Nous pensons que l’adaptation du sport et de l’activité physique sera particulièrement importante dans les programmes post-pandémie, surtout compte tenu des difficultés que cette communauté a connues en période de pandémie, au point de recevoir une attention nationale dans les grands médias (p. ex. Brown, 9 mai 2020). Les perturbations de la routine ainsi que le manque de programmes nécessitent un retour rapide et sûr au sport et à l’activité physique pour les personnes atteintes de DID.
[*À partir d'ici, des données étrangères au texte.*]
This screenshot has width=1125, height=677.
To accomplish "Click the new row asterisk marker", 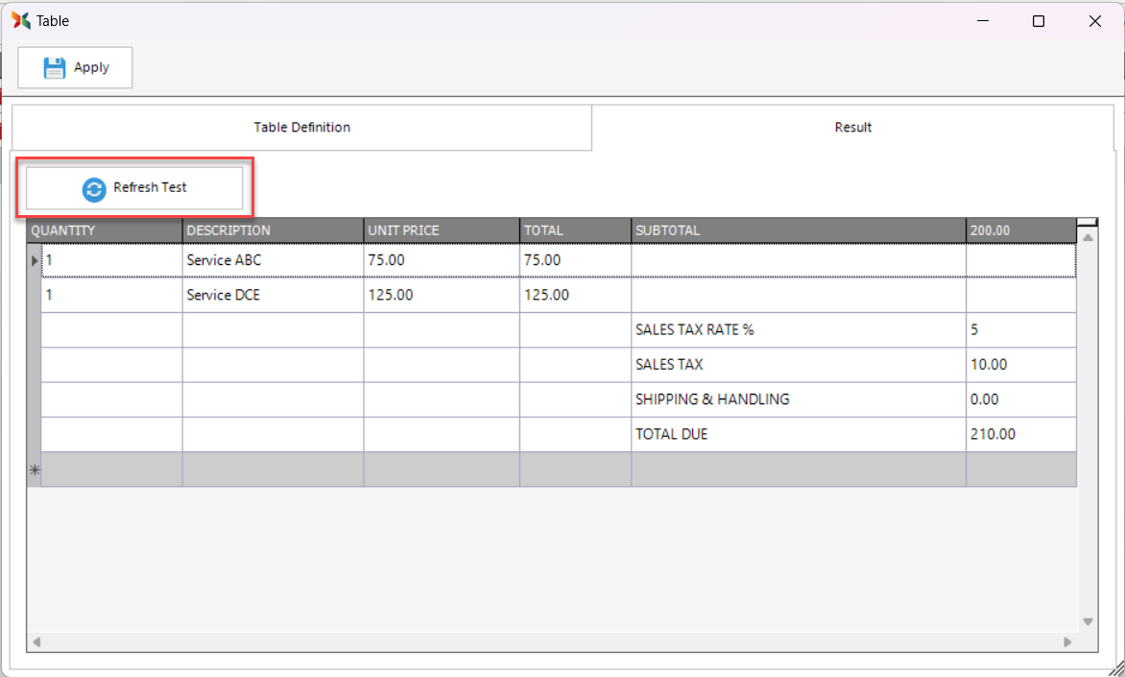I will (35, 470).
Mot de la fin concernant les personnes atteintes de DID
La participation à un programme d’exercice physique peut améliorer votre santé mentale et physique. Lorsque vous faites de l’exercice dans un gymnase communautaire, vous pouvez également avoir un effet positif sur les personnes qui vous entourent en les aidant à mieux comprendre vos capacités. Il existe de nombreuses façons de faire des exercices qui vous sont bénéfiques, comme faire du sport, soulever des poids et faire du vélo. Les accompagnateurs et les bénévoles vous aideront à commencer votre parcours de remise en forme en vous aidant à choisir des activités sûres et agréables.
Ressources recommandées
Pour obtenir du soutien dans la mise en œuvre d’un programme d’activité physique pour les adultes atteints de DID dans votre communauté, consultez le manuel d’exercices du GREPA pour les adultes atteints de troubles du développement et le catalogue vidéo d’exercices qui l’accompagne.
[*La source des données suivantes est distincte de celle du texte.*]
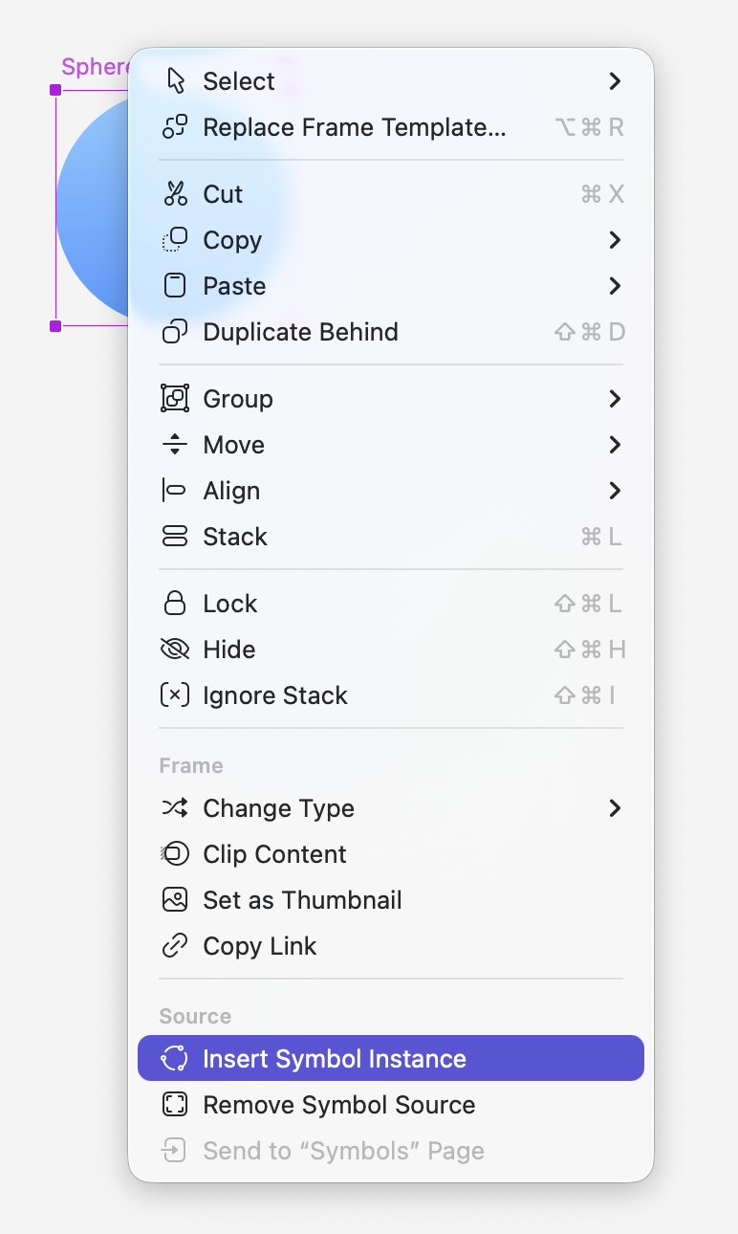Click the padlock icon next to Lock
738x1234 pixels.
coord(175,604)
Pour une liste des 10 principales recommandations pour créer un programme d’exercices réussi pour les personnes ayant une DID, consultez ce billet de blogue du SIRC.
Remerciements
Le GREPA est très reconnaissant envers la Community Living Essex County et ses sources de financement pour leur partenariat et leur soutien dans la facilitation de ses programmes : le ministère de la Promotion de la santé de l’Ontario, le Réseau communautaire de soins spécialisés du Sud, la subvention de recherche en kinésiologie, le fonds de priorités stratégiques de UWindsor 2013, la division des troubles de développement de la Schulich School of Medicine and Dentistry, le fonds Communautés en action, le fonds pour les initiatives locales de réduction de la pauvreté, la subvention de croissance de la fondation Ontario Trillium, et le département d’athlétisme et de loisirs de l’Université de Windsor. Le GREPA recherche actuellement des sources de financement supplémentaires pour poursuivre ses programmes. Nous tenons surtout à remercier les participants, le personnel de soutien et les familles pour leur dévouement et leurs efforts.